Monday, August 20, 2007

Final Days


Freshly rejuvenated from a relaxing weekend, and hopeful in spite of it all, I am yet perplexed to find that, as I pondered a topic for today's blog, I ultimately (no pun intended) settled on a topic that would seem at odds with a hopeful attitude: the Final Days.

Of course, the End of the World has been predicted probably for as long as human beings have been able to articulate thoughts in verbal form. And at times, it surely must have seemed that such predictions had come to pass (for example, during the Black Death or in the worst days of the Great War). But, so far, obviously, such predictions have been unfulfilled, and those wild-eyed predictors of humanity's demise have been relegated to "crackpot" status.

Yet......

From this particular vantage point in history, it would seem that the trajectories of a number of potential crises are set to converge in the relatively near future. Check out the talk about peak oil, or about impending financial Armageddon, or about bird flu pandemic, or global warming and environmental degradation. Read Joe Bageant's piece, Ants in a Jar.

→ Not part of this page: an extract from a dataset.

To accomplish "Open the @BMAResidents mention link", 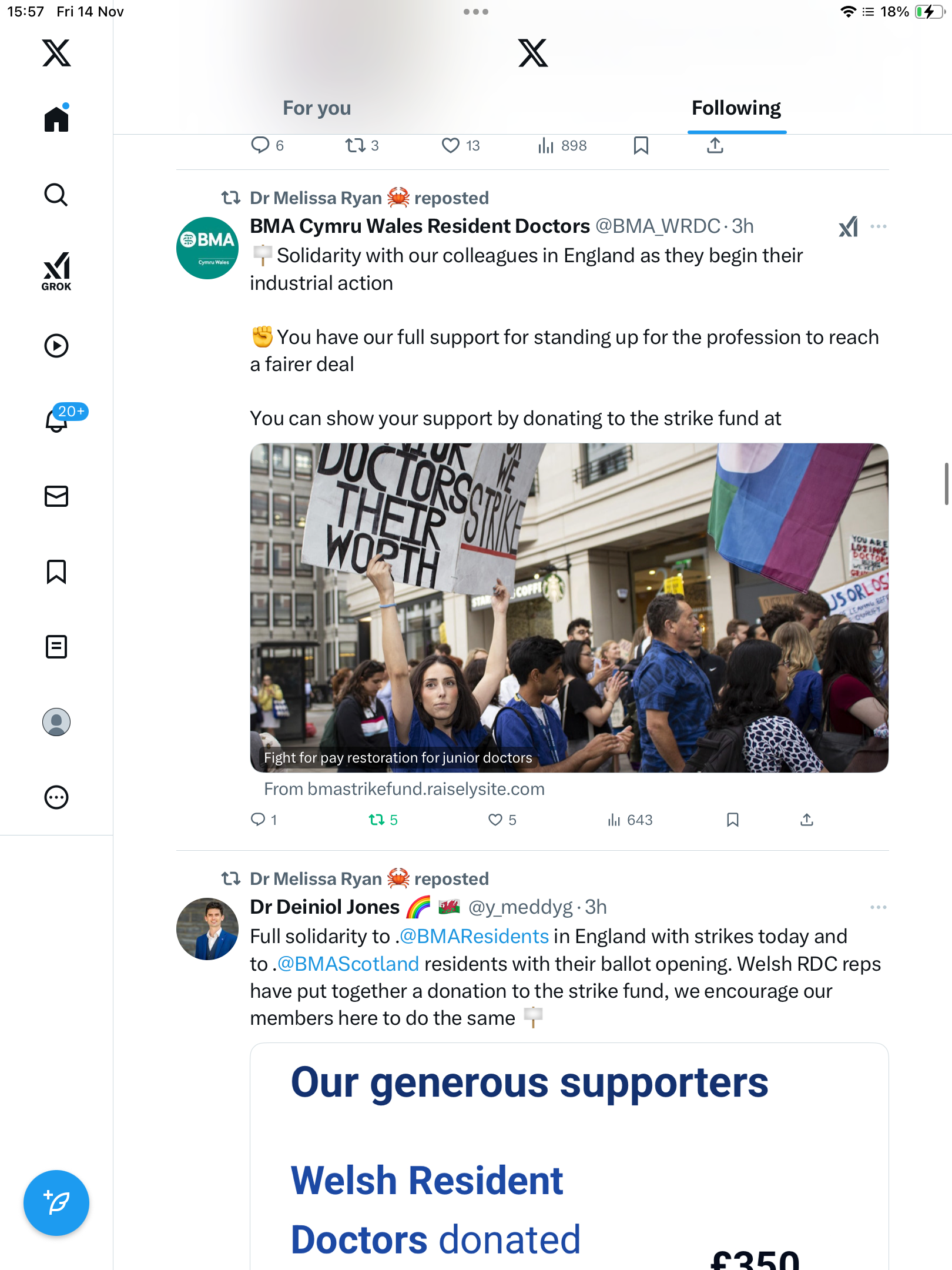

I recently read Jared Diamond's excellent book, Guns, Germs, and Steel. The book offers an anthropological explanation for the relative "progress" of different peoples in different parts of the world. Of particular interest was the discussion of the people of Easter Island, who, discovering an isolated paradise in the Pacific ocean, settled and thrived to the point where they eventually destroyed the very land on which they lived (through deforestation, mainly). Their end was ugly: cannibalism, fratricide, and (one can only imagine) despair. I wonder, were there wild-eyed prophets among them, during the seeming height of their civilization that warned of impending doom?

Suppose, just for a moment, that we could examine humanity's history from afar, millions of years from now. The world's population of human hunter-gatherers was relatively stable at something less than 100 million for hundreds of thousands of years before it began migrating out of Africa. The migration began shortly after the Great Leap Forward some 50-100 thousand years ago. Even then, population growth was linear up to the Agricultural Revolution which occurred some 12000 years ago. At that point, there is an exponential growth in the human population to the point where today, it is approaching some 6 billion souls. That is a 6000% increase in population in a scant 12000 years (1% of the accumulated time of human existence).

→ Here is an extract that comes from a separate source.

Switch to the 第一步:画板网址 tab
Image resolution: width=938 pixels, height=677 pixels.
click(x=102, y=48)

If the dire predictions of the end of humanity are true, could it not be said that our species became the victim of its highly-evolved brain? Could it not be said that some genetic mutation conferred the ability for analysis and abstract thought upon humans which caused them to develop agriculture? And, could it not be inferred, then, that agriculture caused the human population to spiral out of control and thereby doomed it?

Of course, we can't answer these questions. And it is hardly uplifting to contemplate them. But, referring again to Mr. Bageant's article, we can always do that small bit that fate has placed within our tiny circle of perception, and do it nobly, in spite of its seeming futility.

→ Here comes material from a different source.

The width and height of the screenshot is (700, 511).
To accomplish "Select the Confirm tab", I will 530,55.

The Buddhists may have it right, anyway. A coworker told me a joke today that is serendipitously apropos: A Buddhist walks up to a hot dog stand. He says to the vendor: Make me one with everything.

1 comment:

Shus li said...

Thanks for this post; I've mulled it over for a few days.

My answer to our almost certain impending doom is to...

...remember how to be a spirit having a human experience. Love, laugh, dance, eat, take care of babies, elders, the Earth, and FIGHT LIKE HELL against the evil entity bent on destroying all life outside the bunkers of greedy corporate zillionaires.

I mean, what have we got to lose in the fight - we're as good as extinct anyway, right?

"Today is a good day to live! Today is a good day to die!"